[Stored data]
○ ○ ○ ○ ○ ○ ○
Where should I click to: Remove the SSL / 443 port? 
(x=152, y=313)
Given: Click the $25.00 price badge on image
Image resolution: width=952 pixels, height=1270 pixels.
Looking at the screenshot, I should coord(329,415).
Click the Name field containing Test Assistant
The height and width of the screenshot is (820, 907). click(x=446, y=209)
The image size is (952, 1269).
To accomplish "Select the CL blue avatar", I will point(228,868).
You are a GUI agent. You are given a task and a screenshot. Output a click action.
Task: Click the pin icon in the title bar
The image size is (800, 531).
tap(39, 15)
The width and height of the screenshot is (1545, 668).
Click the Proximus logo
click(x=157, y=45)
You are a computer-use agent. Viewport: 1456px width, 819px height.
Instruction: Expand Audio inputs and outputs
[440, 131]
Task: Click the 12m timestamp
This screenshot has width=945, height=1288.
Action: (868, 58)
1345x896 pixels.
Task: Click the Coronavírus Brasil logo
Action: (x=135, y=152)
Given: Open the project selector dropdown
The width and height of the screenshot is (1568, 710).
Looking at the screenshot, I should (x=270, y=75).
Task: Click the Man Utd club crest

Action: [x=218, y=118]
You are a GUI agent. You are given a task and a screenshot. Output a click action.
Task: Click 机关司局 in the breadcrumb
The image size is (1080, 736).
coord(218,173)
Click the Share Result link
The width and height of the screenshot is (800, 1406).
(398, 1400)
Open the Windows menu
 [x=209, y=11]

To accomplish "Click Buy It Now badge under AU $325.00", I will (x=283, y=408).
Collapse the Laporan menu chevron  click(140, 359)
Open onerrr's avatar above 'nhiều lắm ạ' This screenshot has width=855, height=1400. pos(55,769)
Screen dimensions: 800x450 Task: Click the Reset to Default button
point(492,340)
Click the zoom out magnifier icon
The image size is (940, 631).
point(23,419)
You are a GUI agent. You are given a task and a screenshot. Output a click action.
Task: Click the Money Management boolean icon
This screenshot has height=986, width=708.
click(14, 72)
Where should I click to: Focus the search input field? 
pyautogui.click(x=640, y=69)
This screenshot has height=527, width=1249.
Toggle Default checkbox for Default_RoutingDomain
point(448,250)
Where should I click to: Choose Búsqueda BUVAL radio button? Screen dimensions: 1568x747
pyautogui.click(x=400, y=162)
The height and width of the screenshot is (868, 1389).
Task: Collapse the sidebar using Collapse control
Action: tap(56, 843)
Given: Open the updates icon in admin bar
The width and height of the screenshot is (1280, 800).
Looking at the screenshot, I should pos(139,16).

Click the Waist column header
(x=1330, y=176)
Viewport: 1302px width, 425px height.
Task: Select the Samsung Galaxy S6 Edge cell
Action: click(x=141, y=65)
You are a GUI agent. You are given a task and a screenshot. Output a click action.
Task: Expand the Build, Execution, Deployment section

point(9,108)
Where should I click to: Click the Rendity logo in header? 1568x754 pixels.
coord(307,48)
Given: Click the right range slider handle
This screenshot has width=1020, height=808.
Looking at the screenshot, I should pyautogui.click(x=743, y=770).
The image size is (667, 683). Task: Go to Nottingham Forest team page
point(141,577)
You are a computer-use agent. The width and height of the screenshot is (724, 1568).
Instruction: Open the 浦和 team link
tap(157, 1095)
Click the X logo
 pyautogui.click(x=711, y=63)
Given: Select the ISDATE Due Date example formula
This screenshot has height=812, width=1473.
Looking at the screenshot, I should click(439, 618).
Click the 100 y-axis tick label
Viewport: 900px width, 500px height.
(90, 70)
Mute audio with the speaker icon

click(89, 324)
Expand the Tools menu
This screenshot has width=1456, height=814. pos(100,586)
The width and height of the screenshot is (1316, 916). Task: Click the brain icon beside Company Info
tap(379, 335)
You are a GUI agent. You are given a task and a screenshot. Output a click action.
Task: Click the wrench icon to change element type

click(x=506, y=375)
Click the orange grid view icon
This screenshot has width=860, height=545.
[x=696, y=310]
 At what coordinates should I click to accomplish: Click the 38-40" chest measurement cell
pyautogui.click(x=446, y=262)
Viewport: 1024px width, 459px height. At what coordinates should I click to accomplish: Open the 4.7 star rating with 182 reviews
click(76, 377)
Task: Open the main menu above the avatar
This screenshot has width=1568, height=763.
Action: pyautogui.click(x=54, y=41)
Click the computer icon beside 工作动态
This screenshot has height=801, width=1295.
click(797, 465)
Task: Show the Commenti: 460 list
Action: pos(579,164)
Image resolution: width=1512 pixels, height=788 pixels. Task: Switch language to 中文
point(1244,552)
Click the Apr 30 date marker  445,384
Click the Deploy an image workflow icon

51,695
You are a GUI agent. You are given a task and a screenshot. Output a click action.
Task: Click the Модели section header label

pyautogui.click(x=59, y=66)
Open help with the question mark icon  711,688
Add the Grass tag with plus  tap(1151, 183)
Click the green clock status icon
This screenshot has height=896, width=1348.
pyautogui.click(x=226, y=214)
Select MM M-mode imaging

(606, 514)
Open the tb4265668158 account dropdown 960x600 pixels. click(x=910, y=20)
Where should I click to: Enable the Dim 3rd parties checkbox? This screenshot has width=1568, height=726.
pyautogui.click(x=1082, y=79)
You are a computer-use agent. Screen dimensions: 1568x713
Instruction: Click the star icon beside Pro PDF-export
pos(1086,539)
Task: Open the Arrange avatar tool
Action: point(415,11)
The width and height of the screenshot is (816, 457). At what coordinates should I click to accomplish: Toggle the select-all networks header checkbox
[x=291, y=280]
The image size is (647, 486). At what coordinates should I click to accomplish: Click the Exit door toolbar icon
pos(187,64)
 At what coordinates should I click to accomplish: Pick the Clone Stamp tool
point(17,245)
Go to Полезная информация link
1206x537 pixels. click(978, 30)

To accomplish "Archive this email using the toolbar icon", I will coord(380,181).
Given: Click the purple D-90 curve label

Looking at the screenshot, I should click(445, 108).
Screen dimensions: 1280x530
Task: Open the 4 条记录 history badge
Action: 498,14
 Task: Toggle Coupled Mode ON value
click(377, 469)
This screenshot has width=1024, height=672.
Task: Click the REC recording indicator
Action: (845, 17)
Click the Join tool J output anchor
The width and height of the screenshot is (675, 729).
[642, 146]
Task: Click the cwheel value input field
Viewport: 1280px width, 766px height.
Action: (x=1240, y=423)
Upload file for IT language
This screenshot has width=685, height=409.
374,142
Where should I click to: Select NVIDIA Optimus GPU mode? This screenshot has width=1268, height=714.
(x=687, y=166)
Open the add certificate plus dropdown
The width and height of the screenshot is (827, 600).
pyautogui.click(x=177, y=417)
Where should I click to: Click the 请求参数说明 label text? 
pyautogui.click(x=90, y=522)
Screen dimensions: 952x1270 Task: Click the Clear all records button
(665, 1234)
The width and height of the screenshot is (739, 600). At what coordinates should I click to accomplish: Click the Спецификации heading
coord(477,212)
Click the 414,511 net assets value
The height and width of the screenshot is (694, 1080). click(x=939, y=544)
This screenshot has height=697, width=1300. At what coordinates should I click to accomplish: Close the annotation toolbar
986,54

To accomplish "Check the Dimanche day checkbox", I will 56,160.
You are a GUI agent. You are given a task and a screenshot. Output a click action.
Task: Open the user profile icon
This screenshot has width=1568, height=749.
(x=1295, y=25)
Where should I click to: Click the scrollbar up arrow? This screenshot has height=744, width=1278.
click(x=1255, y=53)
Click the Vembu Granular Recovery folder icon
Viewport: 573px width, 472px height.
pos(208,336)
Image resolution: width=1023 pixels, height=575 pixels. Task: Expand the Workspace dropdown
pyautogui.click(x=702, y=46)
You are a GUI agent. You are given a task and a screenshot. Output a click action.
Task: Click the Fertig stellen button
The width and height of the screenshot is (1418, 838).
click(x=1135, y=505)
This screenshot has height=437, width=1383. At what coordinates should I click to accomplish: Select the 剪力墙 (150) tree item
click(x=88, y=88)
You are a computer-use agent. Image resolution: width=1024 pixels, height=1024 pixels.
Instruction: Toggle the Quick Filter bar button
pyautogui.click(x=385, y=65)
○ ○ ○ ○ ○ ○ ○
What is being asked
Return only the lines between the one holding "The width and height of the screenshot is (1568, 710)." and the one holding "This screenshot has height=527, width=1249.", inclusive, exactly as they appear above.

Final answer
The width and height of the screenshot is (1568, 710).
Looking at the screenshot, I should (x=270, y=75).
Task: Click the Man Utd club crest

Action: [x=218, y=118]
You are a GUI agent. You are given a task and a screenshot. Output a click action.
Task: Click 机关司局 in the breadcrumb
The image size is (1080, 736).
coord(218,173)
Click the Share Result link
The width and height of the screenshot is (800, 1406).
(398, 1400)
Open the Windows menu
 [x=209, y=11]

To accomplish "Click Buy It Now badge under AU $325.00", I will (x=283, y=408).
Collapse the Laporan menu chevron  click(140, 359)
Open onerrr's avatar above 'nhiều lắm ạ' This screenshot has width=855, height=1400. pos(55,769)
Screen dimensions: 800x450 Task: Click the Reset to Default button
point(492,340)
Click the zoom out magnifier icon
The image size is (940, 631).
point(23,419)
You are a GUI agent. You are given a task and a screenshot. Output a click action.
Task: Click the Money Management boolean icon
This screenshot has height=986, width=708.
click(14, 72)
Where should I click to: Focus the search input field? 
pyautogui.click(x=640, y=69)
This screenshot has height=527, width=1249.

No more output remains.